发现动脉襻或异常血管走行压迫神经根后,先将钝头显微剥离子插入动脉与神经根间隙中进行游离,如有粘连可用显微剪刀剪开,分开动脉与神经根后,在两者之间插入一小块Teflon棉团或垫片(图4.12.4-3)。对静脉压迫的病例,将静脉自神经根表面游离分开,双极电凝后切断。

12.6 6.缝合硬脑膜,常规关颅。

13 术中注意要点

因本手术应用显微外科技术,所以切口、骨窗无需过大,损伤小、出血少,并发症发生率较低。但应注意以下几点:

1.要充分显露三叉神经神经根,尤其是神经根进入脑干处。

2.要仔细寻找血管,多数病例是单支压迫,也不能漏掉多支血管中的细小动脉,常在神经根前缘,进入脑干的入口处。

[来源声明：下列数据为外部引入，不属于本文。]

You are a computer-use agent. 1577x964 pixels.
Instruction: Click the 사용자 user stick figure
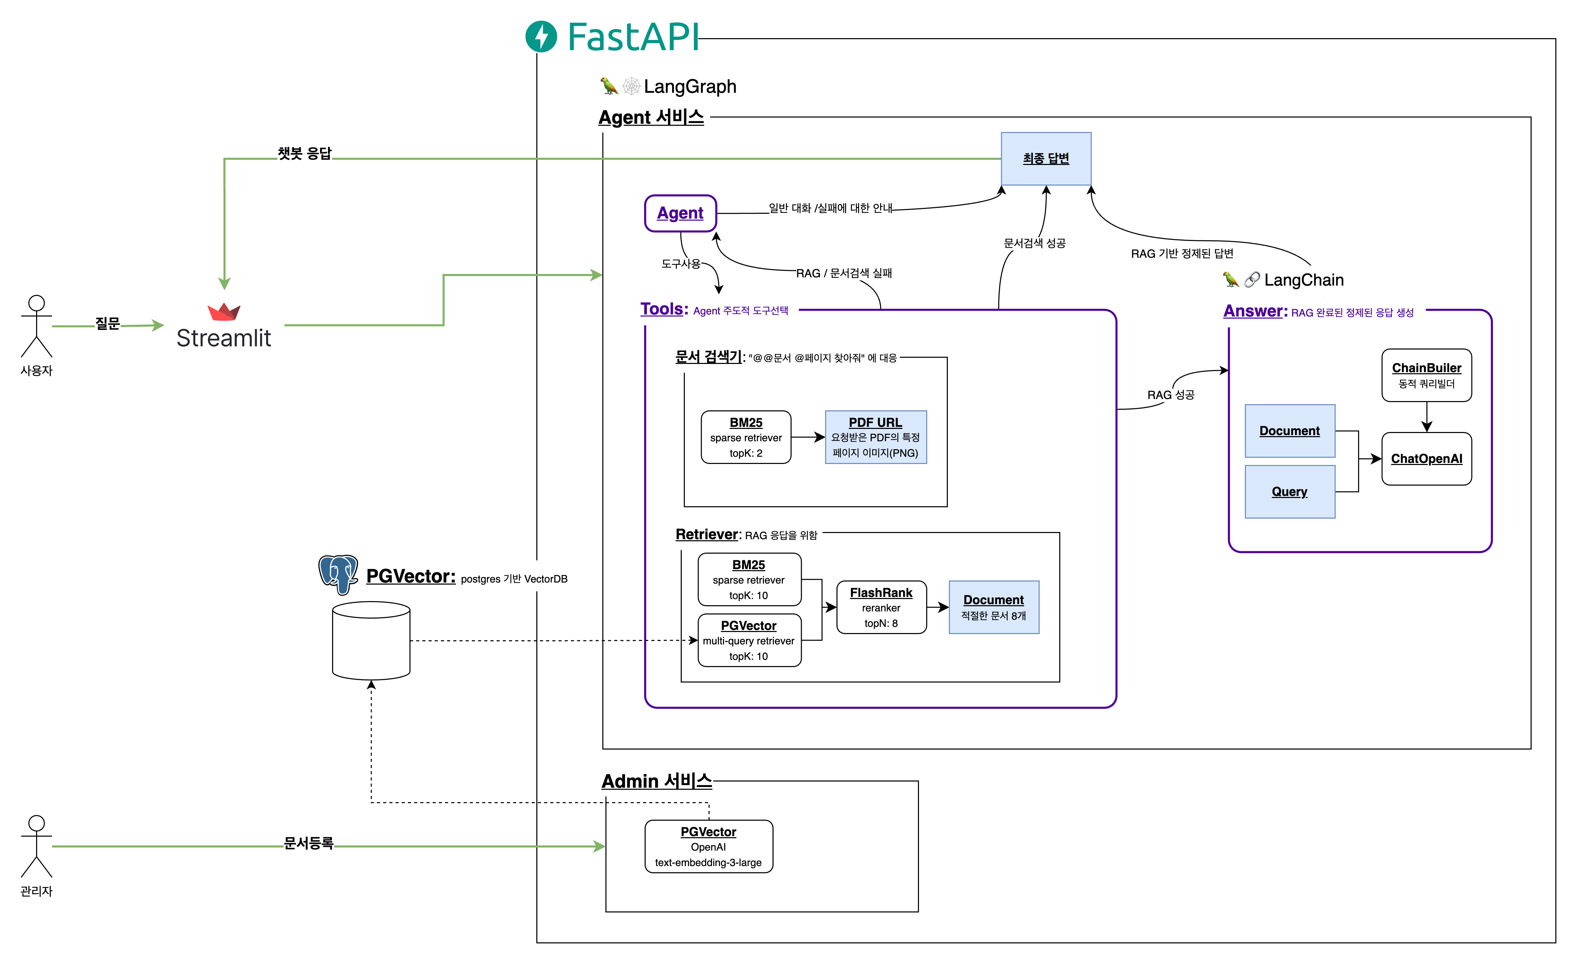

3.神经血管之间垫好Teflon后,病人面部疼痛应消失。如术中未发现血管压迫。病人面部仍疼痛时,应将三叉神经感觉根外3/4切断。

14 术后处理

颅后窝开颅后,如脑干或后组颅神经损伤,常至吞咽和呼吸功能障碍,术后应行气管切开,保持呼吸道通畅,必要时用呼吸机辅助呼吸。吞咽未恢复前,可置胃管鼻饲。

如术后仍有微痛,可继续服用镇痛剂。

15 并发症

硬脑膜和肌肉缝合不严,术区包扎不紧,可致脑脊液漏或假性囊肿,可致颅内和(或)术口感染、术口不愈合,处理十分困难。一旦发现,应及时缝合漏口。后组颅神经损伤会引起声音嘶哑、呛咳和吞咽困难。

据统计,有85%术后疼痛消失;2%~4%由于疼痛行二次手术;5%~13%疼痛复发,1%仍有剧痛。